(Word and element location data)
◇ ◇ ◇ ◇ ◇

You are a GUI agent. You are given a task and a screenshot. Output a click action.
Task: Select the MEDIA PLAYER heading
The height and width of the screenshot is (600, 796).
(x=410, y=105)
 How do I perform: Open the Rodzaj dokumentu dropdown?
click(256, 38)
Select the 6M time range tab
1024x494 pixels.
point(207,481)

◇ ◇ ◇ ◇ ◇

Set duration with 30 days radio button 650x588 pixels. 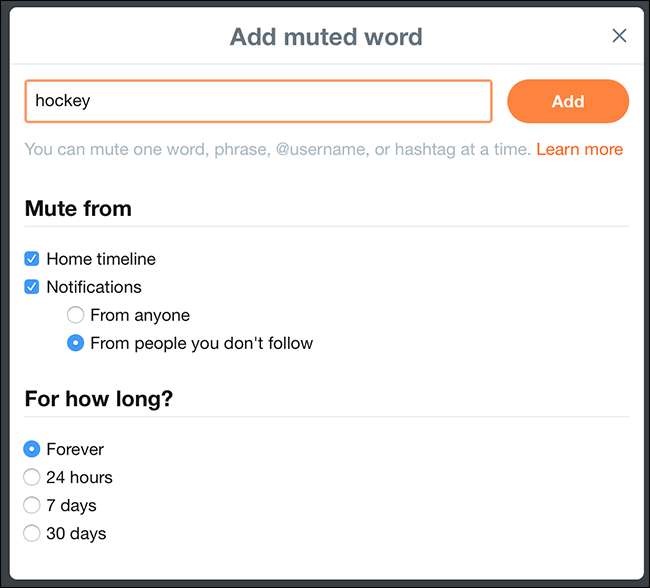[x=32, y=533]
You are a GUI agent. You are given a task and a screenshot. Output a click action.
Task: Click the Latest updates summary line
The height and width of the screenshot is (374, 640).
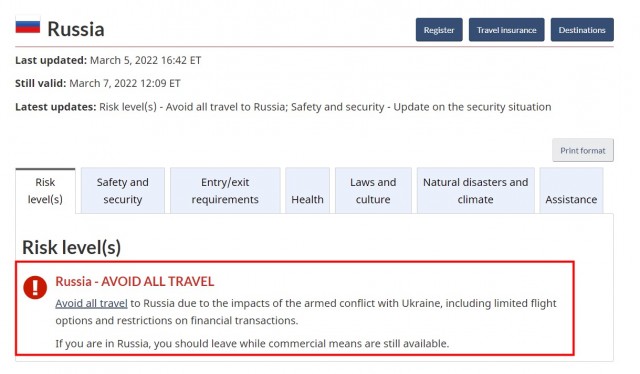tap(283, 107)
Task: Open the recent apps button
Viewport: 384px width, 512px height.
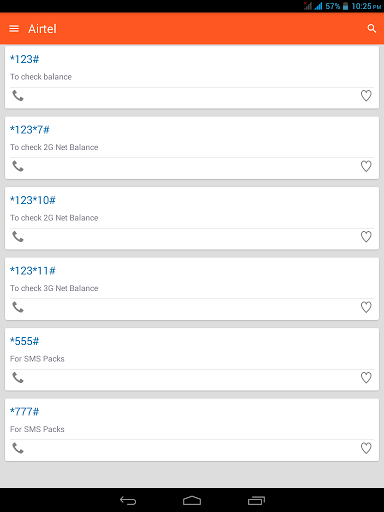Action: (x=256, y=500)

◇ ◇ ◇ ◇ ◇

* Requirement *
Rewrite the entries starting at the line containing "How do I perform: Open" and ending at the line containing "point(207,481)", replacing "dropdown" with "list" and leaving everything else unchanged.

* Result *
 How do I perform: Open the Rodzaj dokumentu list?
click(256, 38)
Select the 6M time range tab
1024x494 pixels.
point(207,481)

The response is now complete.